天野 翔のうた日記

俳句はユーモアを基本に自然の機微を、短歌は宇宙の不思議と生命の哀しさを詠いたい。

詩的表現

「歌壇」4月号より。作品連載、巻頭作品から第一首目の歌をあげてみる。
  尾根づたひ雨降りくれば花しろく涅槃と書けり杉の立木に
                    前登志夫
  新しく広縁成りぬ冬日ざしよろこびて座る客人のごと
                    宮 英子
  スーツケース一つで入りてゆく旅寝病院といふ小さきホテル
                    稲葉京子
  還らざるものに一とせの時めぐりまだ眠りゐるきさらぎのがま
                    宮原 勉
  雨雲の迫る午前の暗さにて軌道を滑るゆりかもめ見ゆ
                    藤原龍一郎
  菜の花の色のたまごの丘三つくるくる混ぜて春来てしまふ
                    米川千嘉子
  人間はいかなるものに見えをらむ中空を舞ふ餌乞ひの島に
                    伊藤一彦
  ふつくらと苔にどんぐり埋まりをり冬晴れの日の椎の木の下
                    花山多佳子

 こうして見比べると、前登志夫米川千嘉子のふたりの作品が謎の要素を含んだ詩的表現になっていることがわかる。
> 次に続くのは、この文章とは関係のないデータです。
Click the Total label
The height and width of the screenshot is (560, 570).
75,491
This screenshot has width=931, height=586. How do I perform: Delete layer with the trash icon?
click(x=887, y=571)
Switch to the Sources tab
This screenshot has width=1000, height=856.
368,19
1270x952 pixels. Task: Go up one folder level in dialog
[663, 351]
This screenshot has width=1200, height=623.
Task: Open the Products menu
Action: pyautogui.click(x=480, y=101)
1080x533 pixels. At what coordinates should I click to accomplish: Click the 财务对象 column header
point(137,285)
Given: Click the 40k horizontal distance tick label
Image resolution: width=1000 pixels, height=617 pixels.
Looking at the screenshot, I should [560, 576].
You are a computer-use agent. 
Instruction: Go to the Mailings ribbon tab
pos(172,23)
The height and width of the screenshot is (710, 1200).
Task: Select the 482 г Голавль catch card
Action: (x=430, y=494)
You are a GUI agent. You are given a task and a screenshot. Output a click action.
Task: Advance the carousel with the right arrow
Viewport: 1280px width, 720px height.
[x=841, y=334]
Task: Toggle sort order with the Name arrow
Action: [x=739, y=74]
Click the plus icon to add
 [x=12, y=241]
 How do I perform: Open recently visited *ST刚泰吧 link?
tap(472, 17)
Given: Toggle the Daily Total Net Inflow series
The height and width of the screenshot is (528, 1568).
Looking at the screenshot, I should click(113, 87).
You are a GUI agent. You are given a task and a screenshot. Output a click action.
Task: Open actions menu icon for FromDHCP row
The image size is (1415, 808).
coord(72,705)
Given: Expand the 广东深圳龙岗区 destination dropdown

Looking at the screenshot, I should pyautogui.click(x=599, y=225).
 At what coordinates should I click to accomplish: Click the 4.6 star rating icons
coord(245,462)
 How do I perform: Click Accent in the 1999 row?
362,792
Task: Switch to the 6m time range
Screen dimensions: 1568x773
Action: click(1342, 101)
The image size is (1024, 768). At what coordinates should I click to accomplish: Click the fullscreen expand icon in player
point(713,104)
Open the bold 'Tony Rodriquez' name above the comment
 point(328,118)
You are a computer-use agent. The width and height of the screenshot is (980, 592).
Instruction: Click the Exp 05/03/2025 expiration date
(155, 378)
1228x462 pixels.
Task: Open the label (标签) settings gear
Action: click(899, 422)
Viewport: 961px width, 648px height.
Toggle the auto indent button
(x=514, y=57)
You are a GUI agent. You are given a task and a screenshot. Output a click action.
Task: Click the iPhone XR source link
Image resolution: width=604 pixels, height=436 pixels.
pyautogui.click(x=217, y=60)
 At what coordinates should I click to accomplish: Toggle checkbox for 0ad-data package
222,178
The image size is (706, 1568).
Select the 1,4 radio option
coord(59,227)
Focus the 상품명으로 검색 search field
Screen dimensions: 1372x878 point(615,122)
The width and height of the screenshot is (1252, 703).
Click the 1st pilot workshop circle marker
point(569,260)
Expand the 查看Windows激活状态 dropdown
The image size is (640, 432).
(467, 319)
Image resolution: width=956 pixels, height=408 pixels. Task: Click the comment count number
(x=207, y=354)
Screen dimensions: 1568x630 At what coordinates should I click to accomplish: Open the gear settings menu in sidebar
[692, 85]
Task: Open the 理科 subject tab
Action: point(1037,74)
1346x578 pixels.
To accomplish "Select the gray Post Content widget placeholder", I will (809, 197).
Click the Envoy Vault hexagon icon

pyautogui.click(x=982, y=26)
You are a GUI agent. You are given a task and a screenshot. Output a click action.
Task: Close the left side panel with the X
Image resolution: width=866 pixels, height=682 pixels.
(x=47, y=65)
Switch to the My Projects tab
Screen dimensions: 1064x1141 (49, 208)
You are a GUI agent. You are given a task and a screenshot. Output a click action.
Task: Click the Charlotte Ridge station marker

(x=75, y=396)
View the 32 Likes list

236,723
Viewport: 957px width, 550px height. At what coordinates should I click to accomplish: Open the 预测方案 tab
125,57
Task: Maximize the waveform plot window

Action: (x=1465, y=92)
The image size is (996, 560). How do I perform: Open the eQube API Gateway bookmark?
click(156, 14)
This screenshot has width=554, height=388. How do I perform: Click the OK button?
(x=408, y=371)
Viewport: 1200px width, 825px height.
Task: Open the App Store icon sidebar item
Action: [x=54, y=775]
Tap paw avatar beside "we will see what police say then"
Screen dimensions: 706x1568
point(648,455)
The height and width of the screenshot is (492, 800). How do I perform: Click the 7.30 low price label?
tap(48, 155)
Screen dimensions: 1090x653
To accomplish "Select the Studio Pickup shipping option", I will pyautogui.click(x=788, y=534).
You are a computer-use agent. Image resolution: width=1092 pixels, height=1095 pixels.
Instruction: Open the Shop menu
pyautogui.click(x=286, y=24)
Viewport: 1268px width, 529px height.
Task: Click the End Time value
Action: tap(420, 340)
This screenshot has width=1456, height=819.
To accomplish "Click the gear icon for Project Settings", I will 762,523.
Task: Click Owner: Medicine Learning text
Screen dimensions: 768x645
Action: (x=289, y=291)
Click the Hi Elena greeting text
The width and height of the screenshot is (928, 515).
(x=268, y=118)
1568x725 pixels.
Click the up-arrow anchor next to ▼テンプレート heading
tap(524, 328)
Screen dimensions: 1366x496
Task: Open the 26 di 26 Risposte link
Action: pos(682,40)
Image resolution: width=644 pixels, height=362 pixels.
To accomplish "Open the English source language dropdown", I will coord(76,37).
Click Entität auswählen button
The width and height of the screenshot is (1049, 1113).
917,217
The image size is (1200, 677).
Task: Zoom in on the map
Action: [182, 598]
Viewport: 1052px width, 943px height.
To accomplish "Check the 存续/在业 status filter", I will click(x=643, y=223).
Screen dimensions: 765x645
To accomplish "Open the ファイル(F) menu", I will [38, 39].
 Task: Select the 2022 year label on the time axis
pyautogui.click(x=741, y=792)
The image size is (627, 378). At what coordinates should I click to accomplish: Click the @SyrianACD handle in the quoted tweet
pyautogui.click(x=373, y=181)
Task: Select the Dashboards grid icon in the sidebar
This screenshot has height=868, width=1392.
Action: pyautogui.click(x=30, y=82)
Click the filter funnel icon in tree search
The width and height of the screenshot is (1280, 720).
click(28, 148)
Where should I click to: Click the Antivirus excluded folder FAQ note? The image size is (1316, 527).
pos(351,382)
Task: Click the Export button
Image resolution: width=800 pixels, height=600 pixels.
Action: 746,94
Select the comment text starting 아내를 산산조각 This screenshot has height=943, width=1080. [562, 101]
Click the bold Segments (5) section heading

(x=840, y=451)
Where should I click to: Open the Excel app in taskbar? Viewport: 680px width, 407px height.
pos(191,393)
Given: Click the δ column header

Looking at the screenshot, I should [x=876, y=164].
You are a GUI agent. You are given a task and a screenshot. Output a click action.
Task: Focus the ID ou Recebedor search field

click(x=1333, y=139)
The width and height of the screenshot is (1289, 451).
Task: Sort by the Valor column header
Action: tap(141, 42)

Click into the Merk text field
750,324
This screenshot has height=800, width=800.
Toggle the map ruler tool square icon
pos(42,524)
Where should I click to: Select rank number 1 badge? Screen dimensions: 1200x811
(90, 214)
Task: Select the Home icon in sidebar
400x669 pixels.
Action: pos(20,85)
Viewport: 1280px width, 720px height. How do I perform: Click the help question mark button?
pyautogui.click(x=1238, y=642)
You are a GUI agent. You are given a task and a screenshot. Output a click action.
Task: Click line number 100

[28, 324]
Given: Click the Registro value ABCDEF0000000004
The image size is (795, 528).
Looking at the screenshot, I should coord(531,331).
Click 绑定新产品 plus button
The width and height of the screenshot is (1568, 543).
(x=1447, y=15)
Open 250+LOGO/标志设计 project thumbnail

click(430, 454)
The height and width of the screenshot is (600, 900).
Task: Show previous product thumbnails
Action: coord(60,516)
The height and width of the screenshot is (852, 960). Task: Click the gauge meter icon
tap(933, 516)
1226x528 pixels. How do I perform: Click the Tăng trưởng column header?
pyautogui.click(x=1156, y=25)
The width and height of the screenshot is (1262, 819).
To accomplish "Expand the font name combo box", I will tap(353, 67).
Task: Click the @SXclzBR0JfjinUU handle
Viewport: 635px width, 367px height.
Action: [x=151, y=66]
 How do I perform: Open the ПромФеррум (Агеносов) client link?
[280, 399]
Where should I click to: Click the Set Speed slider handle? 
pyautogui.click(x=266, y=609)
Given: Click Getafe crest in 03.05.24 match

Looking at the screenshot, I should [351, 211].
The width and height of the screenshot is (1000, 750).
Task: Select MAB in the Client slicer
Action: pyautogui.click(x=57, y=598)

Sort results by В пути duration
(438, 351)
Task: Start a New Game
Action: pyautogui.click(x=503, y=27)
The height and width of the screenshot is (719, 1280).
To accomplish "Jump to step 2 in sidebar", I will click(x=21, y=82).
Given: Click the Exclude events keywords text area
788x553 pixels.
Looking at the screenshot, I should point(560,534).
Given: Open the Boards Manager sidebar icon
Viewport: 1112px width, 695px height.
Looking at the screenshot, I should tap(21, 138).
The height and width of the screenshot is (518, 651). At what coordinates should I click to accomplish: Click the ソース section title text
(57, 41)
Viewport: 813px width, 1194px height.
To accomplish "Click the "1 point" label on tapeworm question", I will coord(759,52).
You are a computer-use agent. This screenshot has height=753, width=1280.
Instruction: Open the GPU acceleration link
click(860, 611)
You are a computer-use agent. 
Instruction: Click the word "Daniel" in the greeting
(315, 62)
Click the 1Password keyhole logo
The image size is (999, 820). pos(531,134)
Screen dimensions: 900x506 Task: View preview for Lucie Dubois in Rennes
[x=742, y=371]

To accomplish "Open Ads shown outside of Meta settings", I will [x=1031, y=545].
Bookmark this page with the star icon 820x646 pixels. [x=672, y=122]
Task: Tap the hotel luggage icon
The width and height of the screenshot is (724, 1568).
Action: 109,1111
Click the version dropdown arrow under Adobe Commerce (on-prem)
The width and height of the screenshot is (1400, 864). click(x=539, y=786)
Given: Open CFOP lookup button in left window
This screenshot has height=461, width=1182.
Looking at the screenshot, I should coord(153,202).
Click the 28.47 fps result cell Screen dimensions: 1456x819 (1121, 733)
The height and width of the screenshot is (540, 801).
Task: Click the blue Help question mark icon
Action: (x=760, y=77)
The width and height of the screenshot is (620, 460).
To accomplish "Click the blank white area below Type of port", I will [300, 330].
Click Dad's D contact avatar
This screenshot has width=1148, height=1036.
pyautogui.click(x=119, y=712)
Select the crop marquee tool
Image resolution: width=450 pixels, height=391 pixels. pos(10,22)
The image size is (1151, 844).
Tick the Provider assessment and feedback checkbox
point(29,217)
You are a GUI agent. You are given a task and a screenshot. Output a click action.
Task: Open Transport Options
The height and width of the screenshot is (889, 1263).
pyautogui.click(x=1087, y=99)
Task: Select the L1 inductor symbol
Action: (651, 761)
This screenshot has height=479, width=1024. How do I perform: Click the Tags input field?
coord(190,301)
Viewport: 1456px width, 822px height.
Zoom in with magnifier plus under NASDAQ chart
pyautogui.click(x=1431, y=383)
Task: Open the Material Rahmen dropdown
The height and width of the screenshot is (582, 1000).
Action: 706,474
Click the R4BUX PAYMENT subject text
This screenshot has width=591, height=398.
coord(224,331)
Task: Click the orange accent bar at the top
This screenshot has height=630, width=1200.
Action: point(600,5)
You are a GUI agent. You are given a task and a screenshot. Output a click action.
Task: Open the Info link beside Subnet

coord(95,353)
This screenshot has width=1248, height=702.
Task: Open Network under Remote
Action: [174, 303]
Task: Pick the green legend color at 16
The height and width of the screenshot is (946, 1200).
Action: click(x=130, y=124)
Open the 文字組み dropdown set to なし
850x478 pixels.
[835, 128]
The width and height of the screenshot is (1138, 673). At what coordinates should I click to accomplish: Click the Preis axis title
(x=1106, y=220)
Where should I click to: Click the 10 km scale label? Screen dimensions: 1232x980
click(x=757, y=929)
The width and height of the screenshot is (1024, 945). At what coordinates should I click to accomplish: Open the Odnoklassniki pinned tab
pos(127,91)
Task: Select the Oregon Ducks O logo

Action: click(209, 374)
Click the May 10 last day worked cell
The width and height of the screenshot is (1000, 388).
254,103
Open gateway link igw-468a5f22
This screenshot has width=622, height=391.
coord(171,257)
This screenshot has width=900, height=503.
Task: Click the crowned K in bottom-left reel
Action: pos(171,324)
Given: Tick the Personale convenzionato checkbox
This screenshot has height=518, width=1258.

他の作品は、情景が説明されているのですぐに理解できる。
前登志夫の場合は、三句目と四句目との間に段差があって(順接なのに主語が入れ替わるなど)唐突な感じを与える。
米川千嘉子の場合は、「たまごの丘」という表現が謎めいている。内容は、生卵を三つ割ったらぷっくりした黄身の丘ができ、それをかき混ぜた時、春を感じた ということなのだが。